Passage des Arbalétriers

Depuis le XIVe siècle, ce passage, situé aujourd’hui en plein centre-ville, servait de lieu d’entraînement aux arbalétriers. La Compagnie des Arbalétriers, fondée en 1406, est la plus ancienne de la ville. L’utilisation de l’arbalète, jusqu’alors considérée comme le meilleur moyen de défense, s’éteint au XVIe, avec l’apparition des armes à feu.


Ruelle des Chaudronniers

Le métier de chaudronnier consiste à battre ou marteler des feuilles de métaux pour former toutes sortes d’objets métalliques.
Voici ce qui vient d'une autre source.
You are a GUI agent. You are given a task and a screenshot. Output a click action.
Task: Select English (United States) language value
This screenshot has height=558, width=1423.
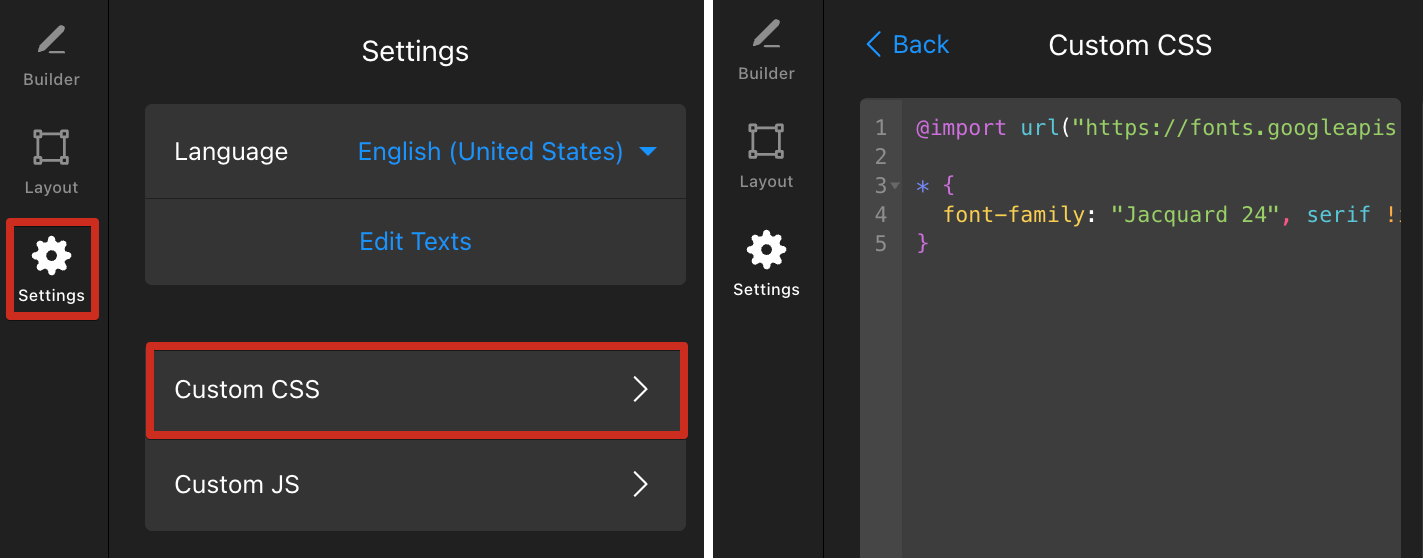(x=490, y=152)
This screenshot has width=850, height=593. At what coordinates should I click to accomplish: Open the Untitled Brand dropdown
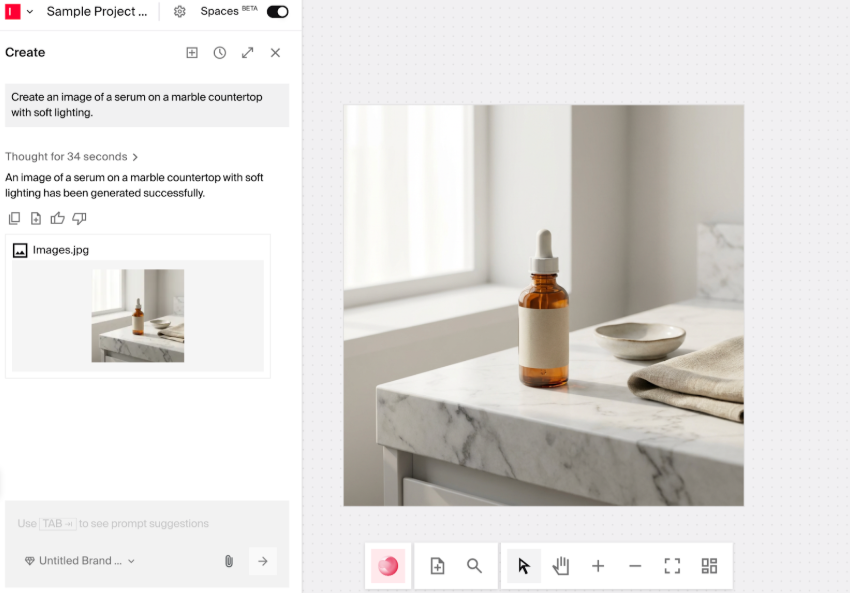(80, 561)
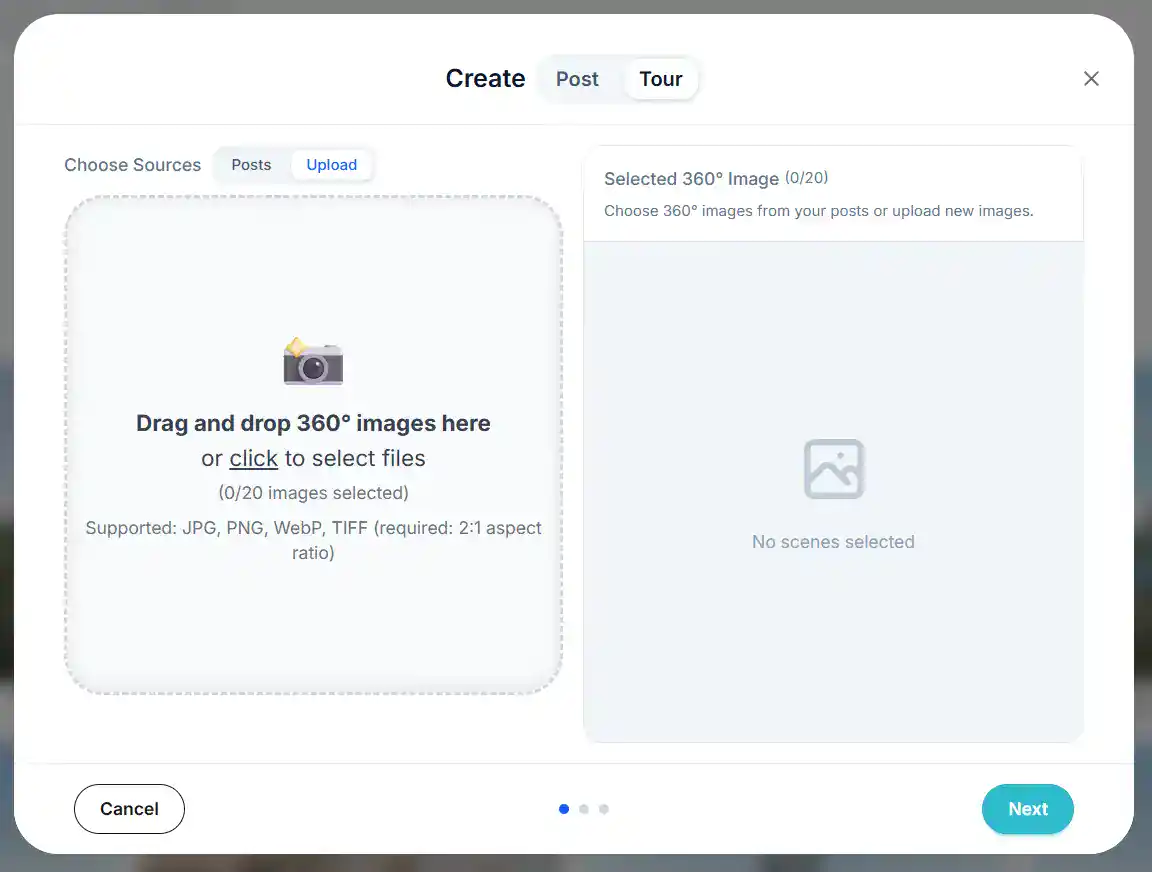The height and width of the screenshot is (872, 1152).
Task: Click the "Selected 360° Image" panel header
Action: tap(691, 178)
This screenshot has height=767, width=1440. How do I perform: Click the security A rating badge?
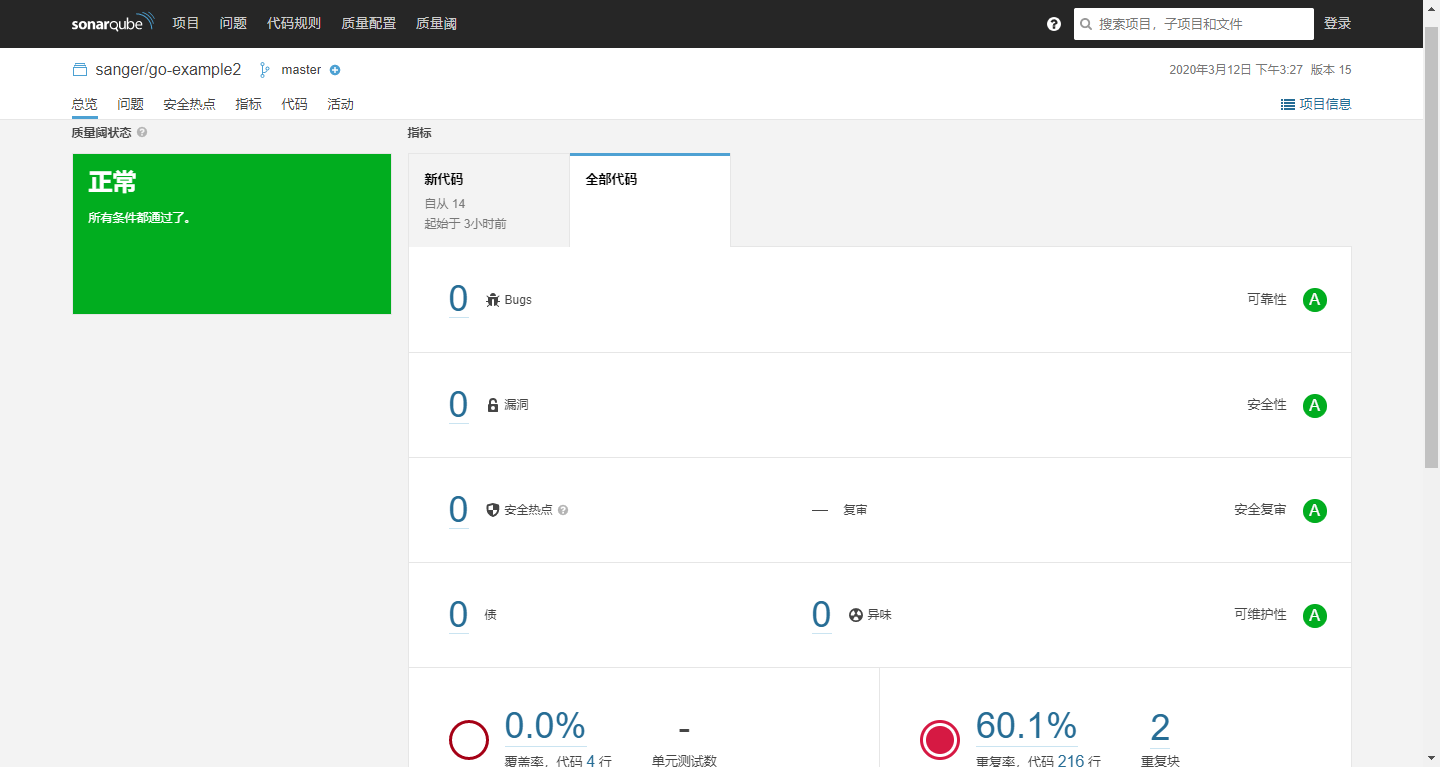[x=1314, y=405]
Au Moyen Age, ce métier constituait l’un des piliers de la société. En 1696, la ville construit le temple du Bas, autour duquel se trouvaient alors les chaudronniers. Gênant les offices avec le bruit de leurs marteaux, les ouvriers se voient forcés de changer de lieu pour s’installer dans l’actuelle rue qui porte leur nom.


Rue du Clos des Orphelins

Le terme «clos» renvoie à un lopin de terre délimité par un mur, une barrière ou une haie. En 1732, la ville construit la Maison des orphelins (devenue l’Hôtel communal dès 1876) pour y accueillir les enfants sans ressources. Avec le soutien de mécènes, elle leur attribue aussi un «clos» où ils peuvent se former aux métiers de la terre. La Maison des orphelins a recueilli 1274 enfants entre 1733 et 1875.


Rue des Epancheurs

A l’origine, cette rue longeait la rive du lac. Les pêcheurs venaient à cet endroit épancher leurs filets, c’est-à-dire les faire sécher et les réparer. Dès le XVIIe siècle, la ville de Neuchâtel s’est développée en accroissant artificiellement ses rives. Aujourd’hui, à la suite des remblaiements successifs des rives, le bord du lac se trouve à plus de 150 m de la rue des Epancheurs.


Rue des Messeillers

Un messeiller était chargé par la communauté de veiller à ce que personne ne vole de raisin ou de fruits et de s’assurer que les agriculteurs et bergers respectent les règles établies en matière de garde d’animaux. Si quelqu’un fautait, il lui confisquait un bien, que le coupable pouvait récupérer contre paiement d’une amende. Si la
somme était versée, le messeiller en recevait la moitié.


Chemin de la Seigneurie

Le nom, donné en 1990, de ce chemin longeant la crête de Chaumont fait référence à l’ancienne seigneurie de Valangin. «Le clivage Haut-Bas remonte à 1350 et l’opposition entre les autorités de Valangin et de Neuchâtel», suggère Jean-Pierre Jelmini. La seigneurie de Valangin, qui s’étendait sur tout le Val-de-Ruz et les Montagnes neuchâteloises, a été rachetée par le comté de Neuchâtel en 1592 pour 70 000 écus d’or.


Rue des Vignolants

Le terme de vignolants apparaît dans une charte de 1520 qui autorise les vignerons à se regrouper en corporation pour faire valoir leurs droits. La rue n’est pourtant baptisée qu’en 1965, année de son inauguration. L’idée s’est imposée après la création de la Compagnie des vignolants en 1951, dont les membres ont souhaité remettre cet ancien régionalisme au goût du jour.